Update to the conventional model for rotational deformation

Rotational deformation (also called the "pole tide") is the deformation resulting from the centrifugal effect of polar motion on the solid earth and ocean, which manifests itself as variations in ocean heights, in the gravity field and in surface displacements. The model for rotational deformation assumes a primarily elastic response of the Earth to the centrifugal potential at the annual and Chandler periods and applies body tide Love numbers to the polar motion after removing the mean pole. The original model was conceived when the mean pole was moving (more or less) linearly, largely in response to glacial isostatic adjustment.
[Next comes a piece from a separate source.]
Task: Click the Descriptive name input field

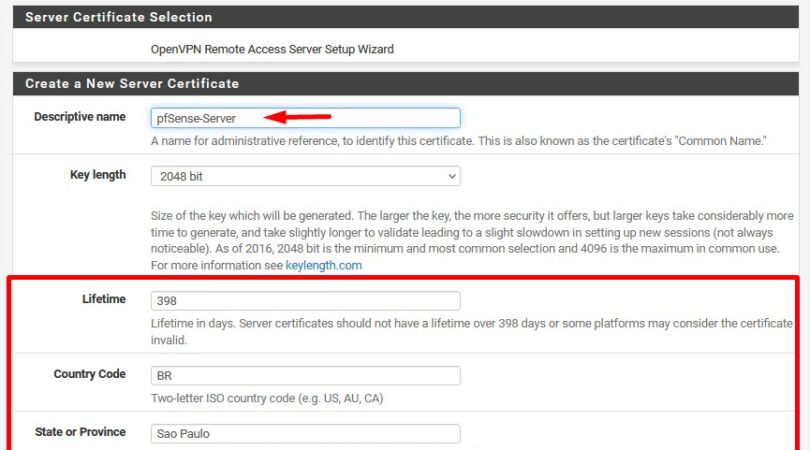Action: click(x=305, y=118)
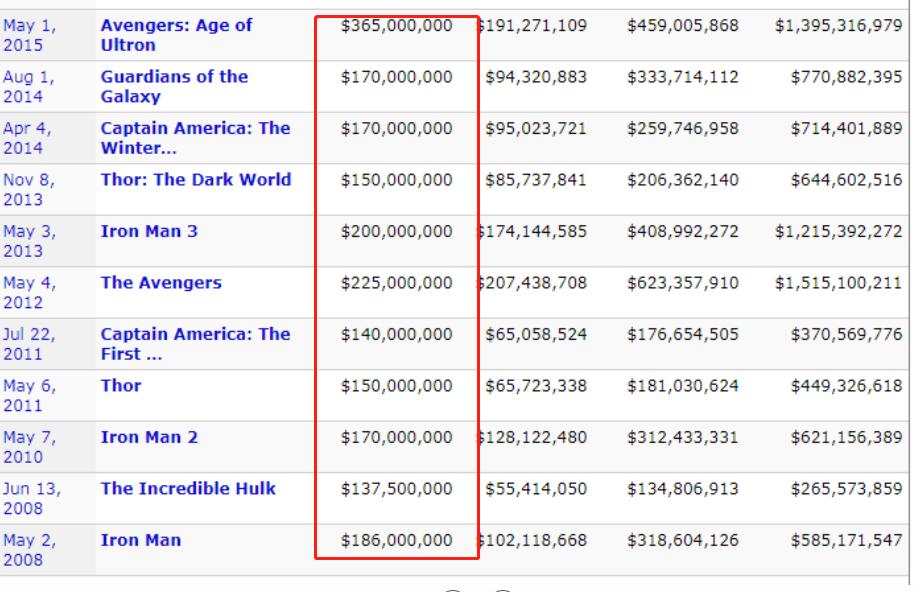Image resolution: width=916 pixels, height=592 pixels.
Task: Open the May 7, 2010 date link
Action: click(29, 447)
In light of the significant variations in the mean pole due to present-day ice mass losses, an `appropriately' filtered mean pole was adopted for the conventional model, so that the longer period variations in the mean pole were not included in the rotational deformation model. However, the elastic Love numbers should be applicable to longer period variations as well, and only the secular (i.e. linear) mean pole should be removed. A model for the linear mean pole is recommended based on a linear fit to the IERS C01 time series spanning 1900 to 2015: in milliarcsec, Xp = 55.0+1.677*dt and Yp = 320.5+3.460*dt where dt=(t-t0), t0=2000.0 and assuming a year=365.25 days. The consequences of an updated model for rotational deformation for site motion and the gravity field are illustrated.